Gidecektim affedin beni diyerek, gitmek için en ugun an “O” andı. Ama tutuklandı. Çok küçüğüm ihmal edilecek kadar binleri birleştirsek yine ihmal edilecek kadar küçüğüm. Milyonlarca ben olsam yine ihmal ediliriz. “Neglect” anlamında ihmal, duygusallık yok, mekaniklik işlemiş terminolojimize, daha işlenen binlerce şey gibi. Çok sıkıldım insani duygulardan, insanlıktan. Biz de bir hayvanız, anlamı yok günlük yaşamın, kuralların.

Gitmek için en iyi o andı demiştim. Nefes alışımın değiştirdiğini hissettim, içimde kurduğum bahanelerin. Çıkmalıydım dört duvar arasından. İnsandım sadece insanlığımla var olabilirdim. Bir senaya ihtiyacım olmaz, biraz yemek, yeterli uyumak ve diğerleri. İçimdeki değerler, yıkılmalı hepsi, yenileri gelecektir. Sonra yenileri de yıkılmalı, yıkılınlardan kalanlardır, doğal seleksiyonu aşabilenler, yaşatılması gerekenler, evrimleşmedir. Evrimleşmeliyim, ama nereye geldiğimi göremeden gideceğim. İnsanlığın yüklediği değerler ne kadar ağırlaşmış, kimi görsen üstünde sadece değer var.

Bir hayvan gibi yaşamak için gitmeliydim o an.
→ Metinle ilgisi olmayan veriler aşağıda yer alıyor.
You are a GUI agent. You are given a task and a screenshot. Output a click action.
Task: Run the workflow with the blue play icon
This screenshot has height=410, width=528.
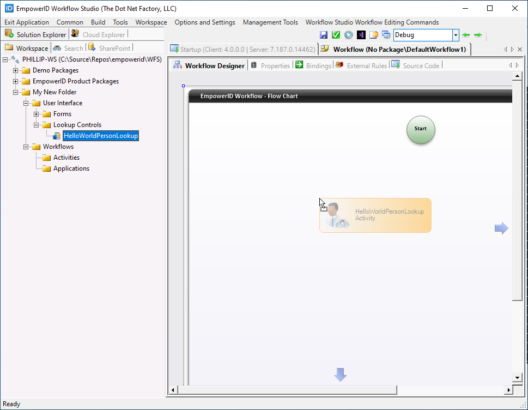tap(349, 34)
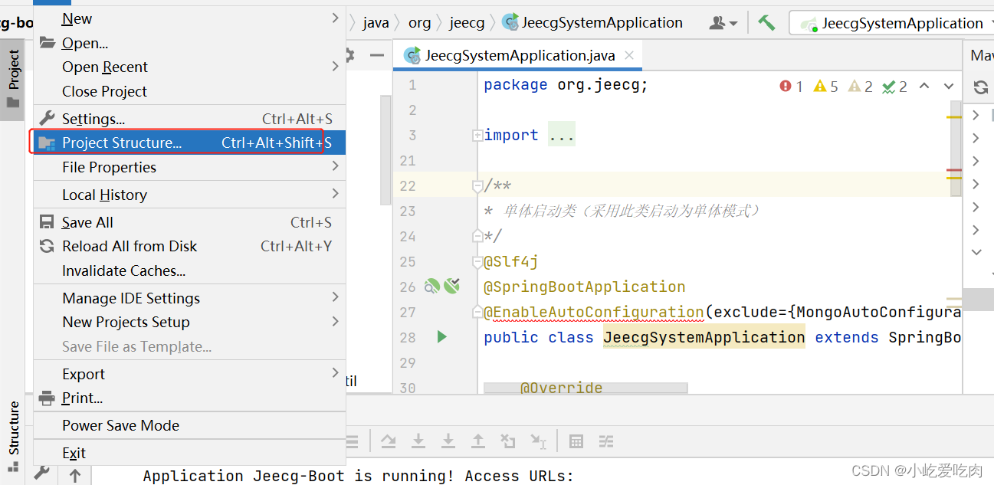The image size is (994, 485).
Task: Click the Save All disk icon
Action: [46, 221]
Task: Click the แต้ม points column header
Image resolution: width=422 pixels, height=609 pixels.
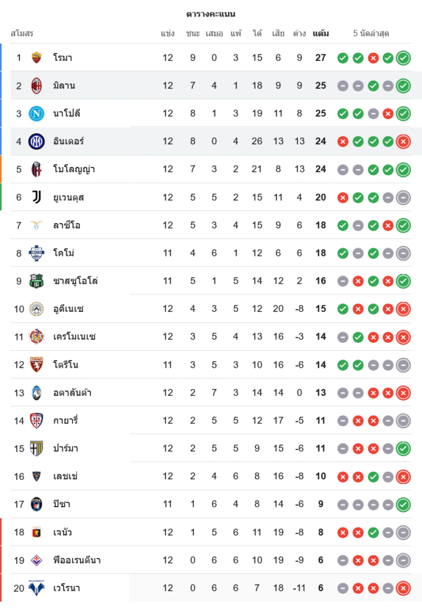Action: [321, 33]
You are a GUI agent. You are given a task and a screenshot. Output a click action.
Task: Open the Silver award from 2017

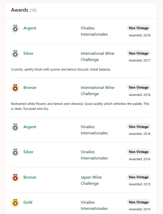[28, 54]
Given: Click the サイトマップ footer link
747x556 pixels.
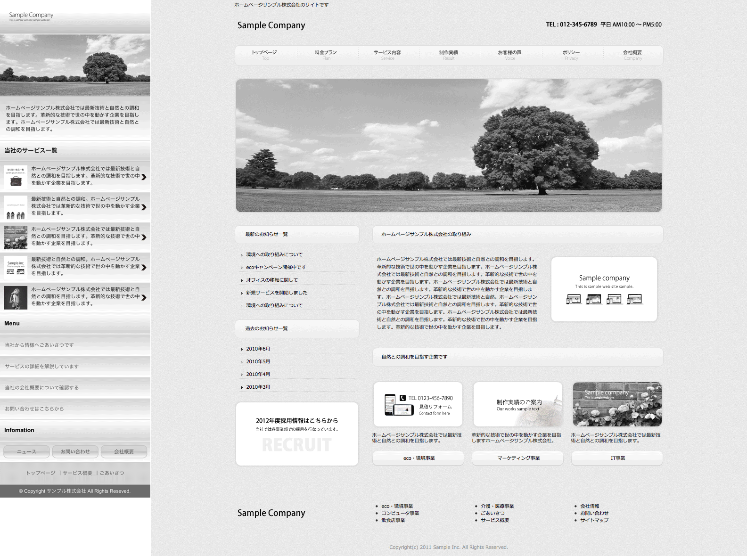Looking at the screenshot, I should click(x=594, y=520).
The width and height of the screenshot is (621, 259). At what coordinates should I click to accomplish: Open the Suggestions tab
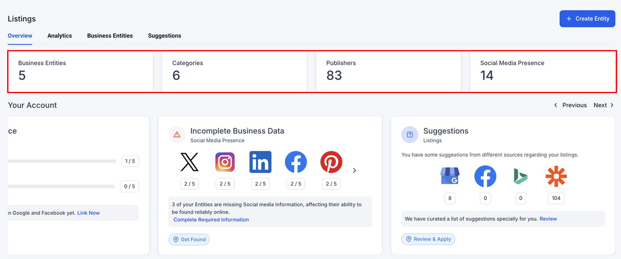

Bahanemi anlatayım; kalmak için bulduğum en iyisi olanı: gitmek değildi istediğim gidebilme özgürlüğünü hiseetmekti, gittiğim anda gitmiş olabileceğimi görmekti. İnsani özgürlüğümdü istediğim özgürlük. Ne anlamı vardı sınavın ne anlamı vardı keyifle içilen bir kahvenin, ne büyük zavallılıktı mutluluk. Mutluluktan çok mutlu olduğun sanmak. Büyük oyunları bunlar bize gelmez, paranın yanında sunulan mutluluk bahanesi, kahvenin yanında ki su gibi, kim içer acı kahveyi, yumuşatacak suyu olmadıkça, yanında ki çikolatanın bıraktığı tat, kahvenin ardından gelmedikçe.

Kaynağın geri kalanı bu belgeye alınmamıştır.